I have loved the month of July. I was so set for a very very cold month bearing in mind how June was. Amazingly God decided to bless us most of the days with sunshine, which I appreciated. It was actually not like July.

Last week, I was dressing baby gal..she is actually not baby gal anymore she is all grown and now 3.5years. Anyways, I used some moisturizing lotion that we used used for Jaden and I was feeling lazy to reach out for her lotion and she asked" mum , that's Jaden's mafuta(oil). Why didn't Jaden go with it to heaven? I laughed and told her he didn't need the lotion in heaven as he had plenty. We finished dressing and went about our day. Am so glad we have reached a point where we can talk about Jaden and our lives move on well.

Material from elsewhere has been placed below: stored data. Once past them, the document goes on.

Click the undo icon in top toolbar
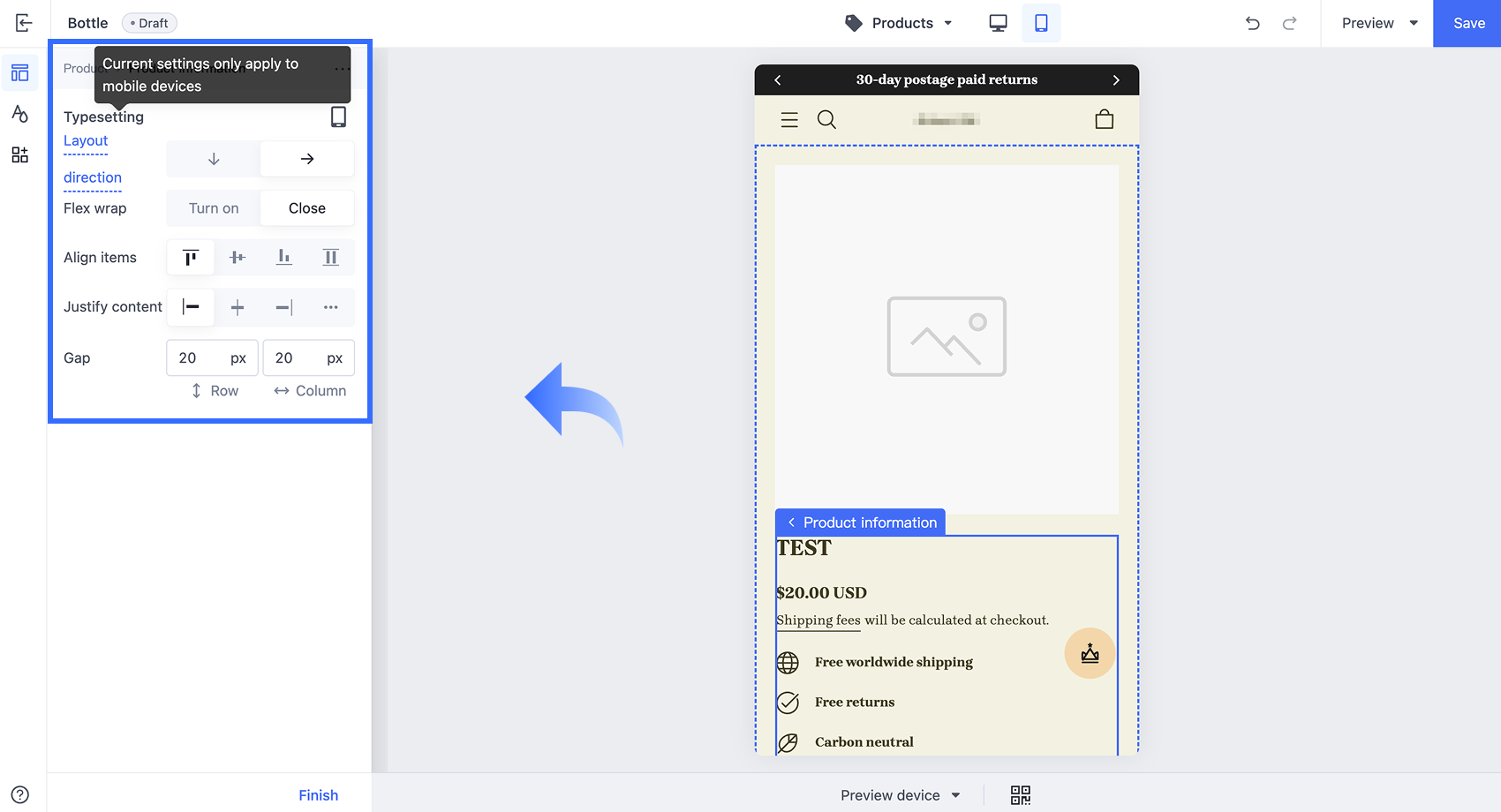1501x812 pixels. click(1252, 23)
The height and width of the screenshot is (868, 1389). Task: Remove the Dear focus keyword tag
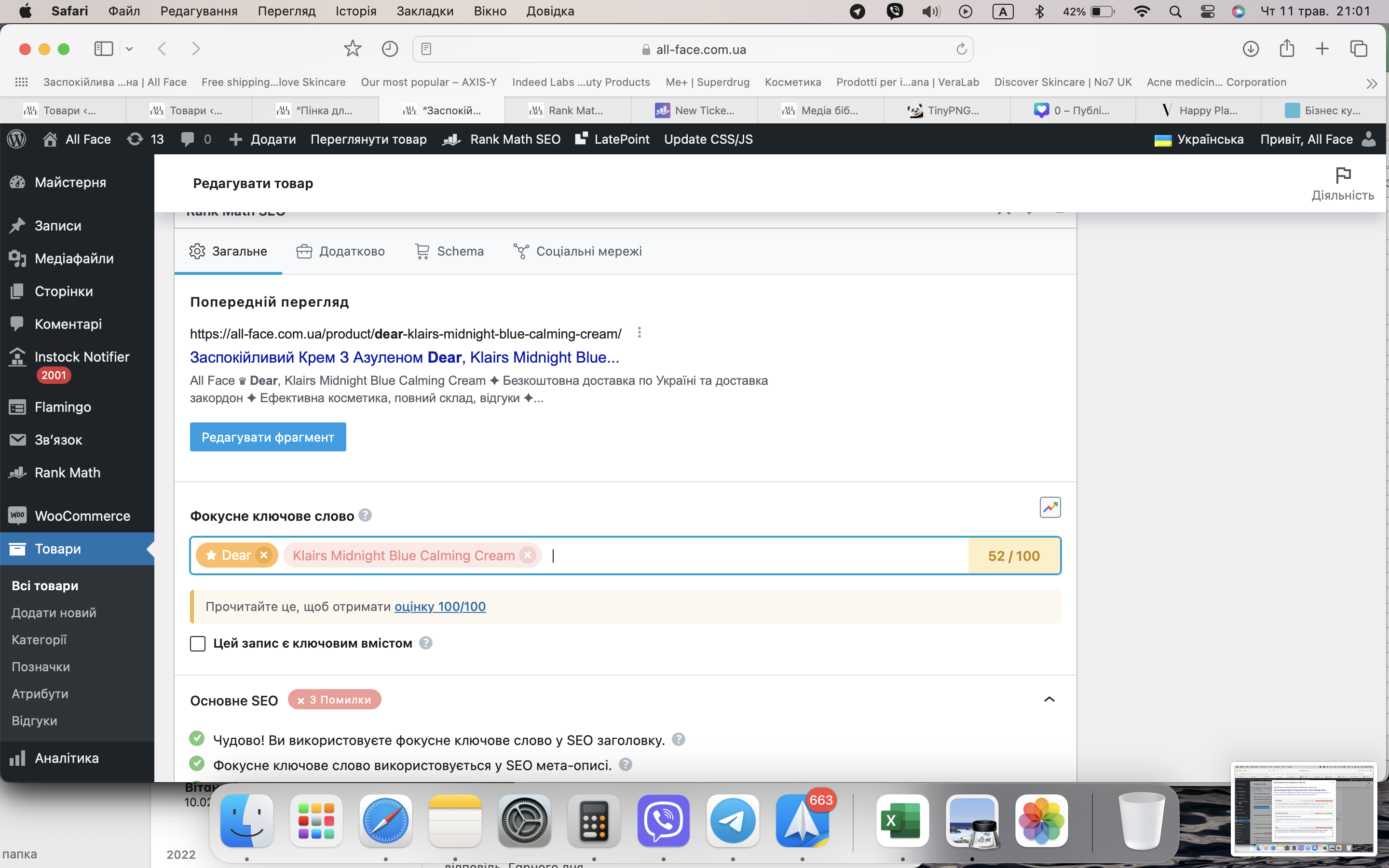point(263,555)
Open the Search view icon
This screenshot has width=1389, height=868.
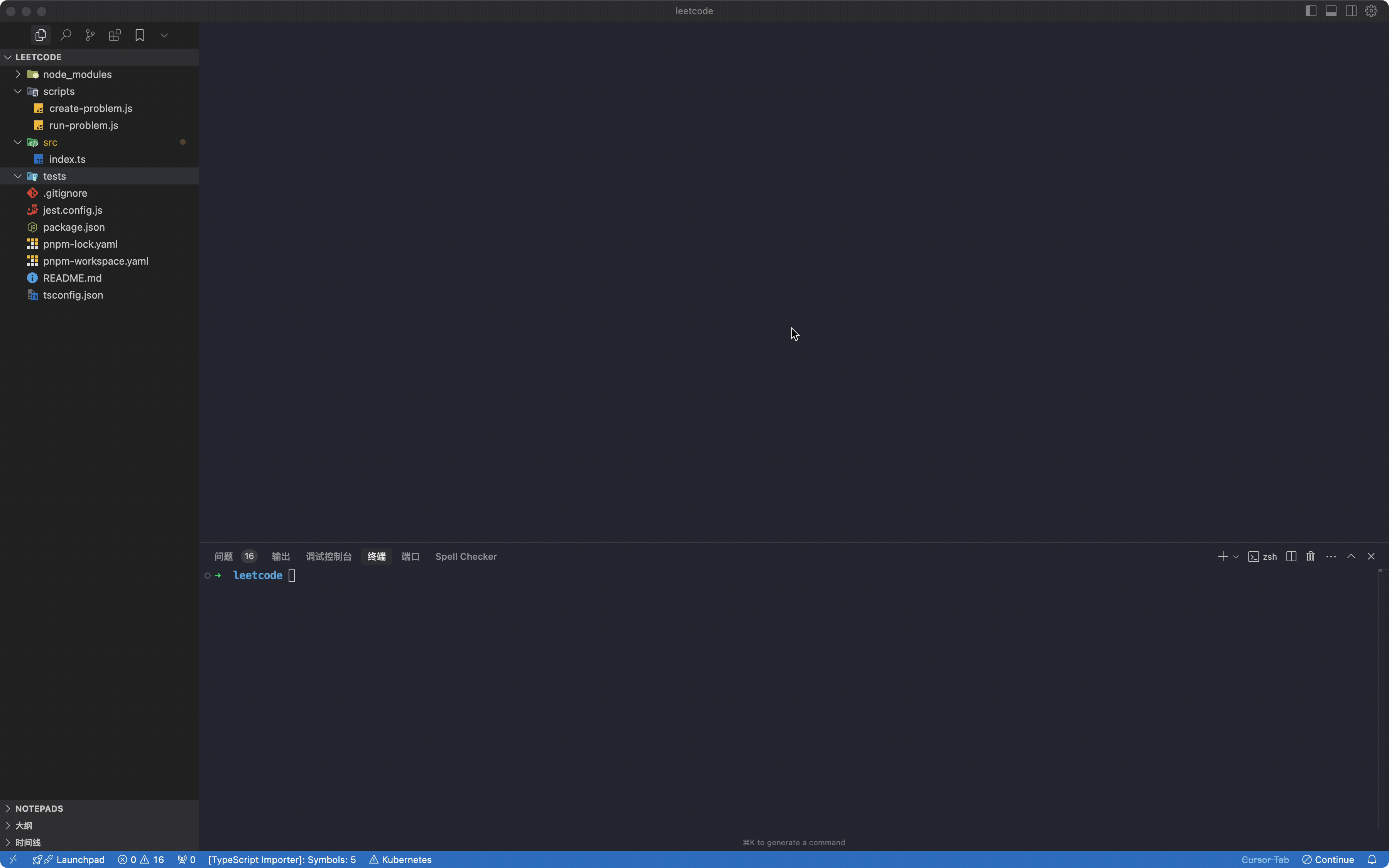point(66,35)
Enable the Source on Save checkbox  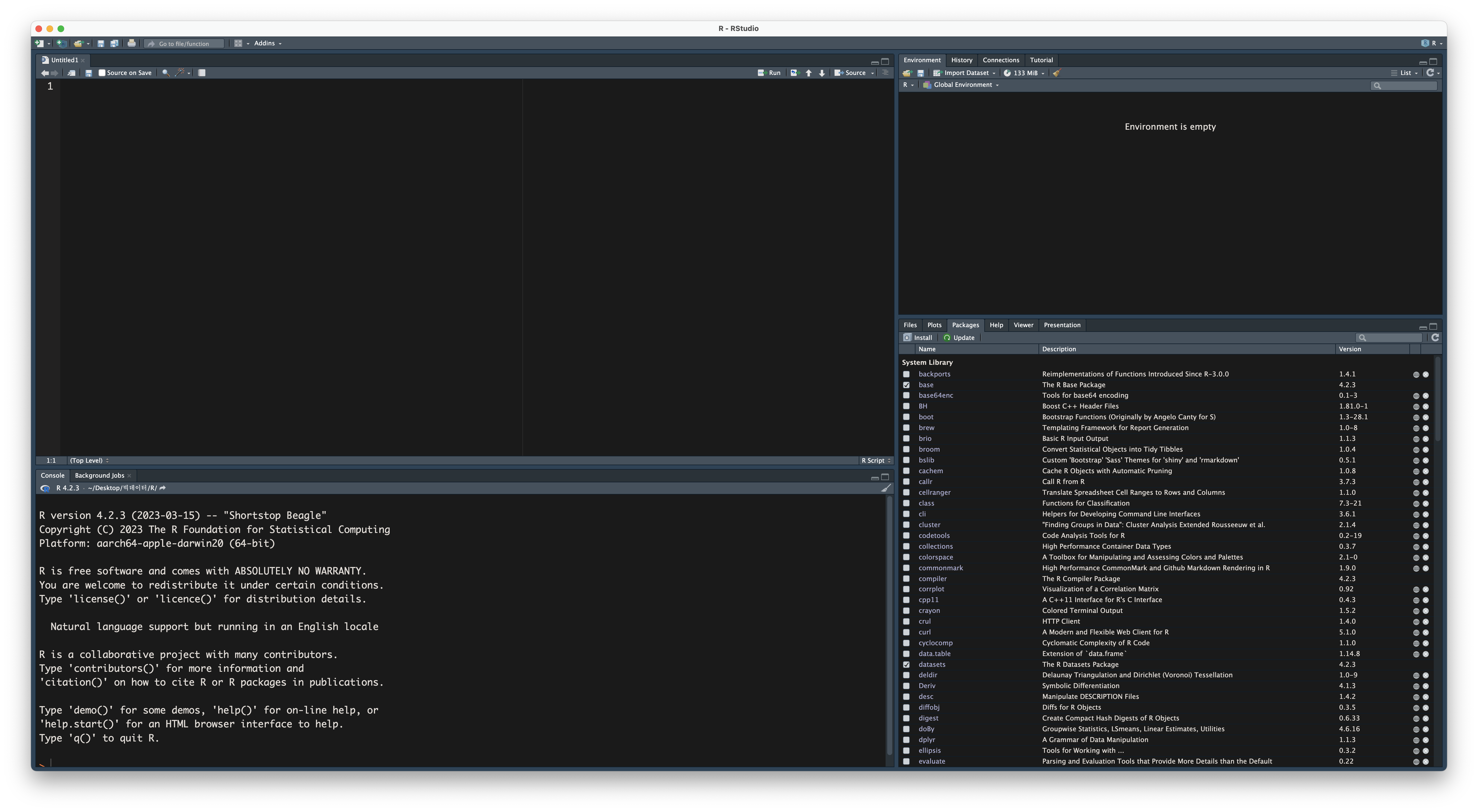point(102,73)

Last Sunday, our friends Rosemary and Sasha visited our church with their kids and we were helping baby sit during the service. All was going well, until a couple walked with a very new born baby gal. She was so small, must have been about 3 weeks and they sat a few rows ahead of us but placed her car seat directly facing us. My heart skipped..she slept so peacefully but it was so uncomfortable for me. At the time I was holding Rosemary's daughter who is about 4months. I thought I had dealt with babies but I realised that I could handle older babies, but had not dealt with babies around 3-4 weeks because that is the age I could identify with Jaden. I was relieved when church ended.

Yesterday Sunday, the same couple walked in a few minutes after the church service began. The lady looked for a seat and I prayed  that they do not sit ahead of us. Thankfully they sat on the furthest end of our row & I couldn't see the baby. I knew that yesterday, I couldn't have pulled through .At that point, I could identify with the many mums who either miscarried or lost babies. I have had many say returning to church was very difficult because they see all these mums in the creche with their babies. I would have changed my sitting position. However, these are steps towards healing. We can not stop going to Church, we can not refuse to hold babies because life has to move on, we take it slow and a step at a time until we feel comfortable.

The healing continues and am so happy that I had that experience, no matter how uncomfortable it maybe , it points out to an area that God needs to touch and am willing for Him to walk with me and heal me.